GIVEN INFORMATION:
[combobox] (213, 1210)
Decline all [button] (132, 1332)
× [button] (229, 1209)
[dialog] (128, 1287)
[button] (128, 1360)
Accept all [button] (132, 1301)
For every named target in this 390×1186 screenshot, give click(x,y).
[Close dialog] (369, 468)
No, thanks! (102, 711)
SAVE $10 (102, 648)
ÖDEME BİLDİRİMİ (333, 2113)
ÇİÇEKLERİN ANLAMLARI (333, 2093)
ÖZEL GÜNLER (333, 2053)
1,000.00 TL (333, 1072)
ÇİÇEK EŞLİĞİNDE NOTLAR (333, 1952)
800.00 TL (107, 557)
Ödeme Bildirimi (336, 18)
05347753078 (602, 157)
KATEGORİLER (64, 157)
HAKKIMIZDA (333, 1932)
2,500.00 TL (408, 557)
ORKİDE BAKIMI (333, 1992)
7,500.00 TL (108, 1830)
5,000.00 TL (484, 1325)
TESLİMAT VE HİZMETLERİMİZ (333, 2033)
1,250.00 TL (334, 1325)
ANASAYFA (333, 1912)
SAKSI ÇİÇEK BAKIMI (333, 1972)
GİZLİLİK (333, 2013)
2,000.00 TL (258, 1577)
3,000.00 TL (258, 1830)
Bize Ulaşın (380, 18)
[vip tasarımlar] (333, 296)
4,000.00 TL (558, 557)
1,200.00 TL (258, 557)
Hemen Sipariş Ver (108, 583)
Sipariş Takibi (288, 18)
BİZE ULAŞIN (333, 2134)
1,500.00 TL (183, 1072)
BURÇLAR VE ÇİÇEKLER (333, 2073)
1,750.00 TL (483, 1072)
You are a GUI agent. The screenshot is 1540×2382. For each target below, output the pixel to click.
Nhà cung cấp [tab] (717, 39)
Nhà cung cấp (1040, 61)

REQUIREMENT:
Each line from the start of the listing above through the line containing "4,000.00 TL (558, 557)" should be copied exactly, please, with no other lines added.

RESPONSE TO THE TASK:
[combobox] (213, 1210)
Decline all [button] (132, 1332)
× [button] (229, 1209)
[dialog] (128, 1287)
[button] (128, 1360)
Accept all [button] (132, 1301)
For every named target in this 390×1186 screenshot, give click(x,y).
[Close dialog] (369, 468)
No, thanks! (102, 711)
SAVE $10 (102, 648)
ÖDEME BİLDİRİMİ (333, 2113)
ÇİÇEKLERİN ANLAMLARI (333, 2093)
ÖZEL GÜNLER (333, 2053)
1,000.00 TL (333, 1072)
ÇİÇEK EŞLİĞİNDE NOTLAR (333, 1952)
800.00 TL (107, 557)
Ödeme Bildirimi (336, 18)
05347753078 (602, 157)
KATEGORİLER (64, 157)
HAKKIMIZDA (333, 1932)
2,500.00 TL (408, 557)
ORKİDE BAKIMI (333, 1992)
7,500.00 TL (108, 1830)
5,000.00 TL (484, 1325)
TESLİMAT VE HİZMETLERİMİZ (333, 2033)
1,250.00 TL (334, 1325)
ANASAYFA (333, 1912)
SAKSI ÇİÇEK BAKIMI (333, 1972)
GİZLİLİK (333, 2013)
2,000.00 TL (258, 1577)
3,000.00 TL (258, 1830)
Bize Ulaşın (380, 18)
[vip tasarımlar] (333, 296)
4,000.00 TL (558, 557)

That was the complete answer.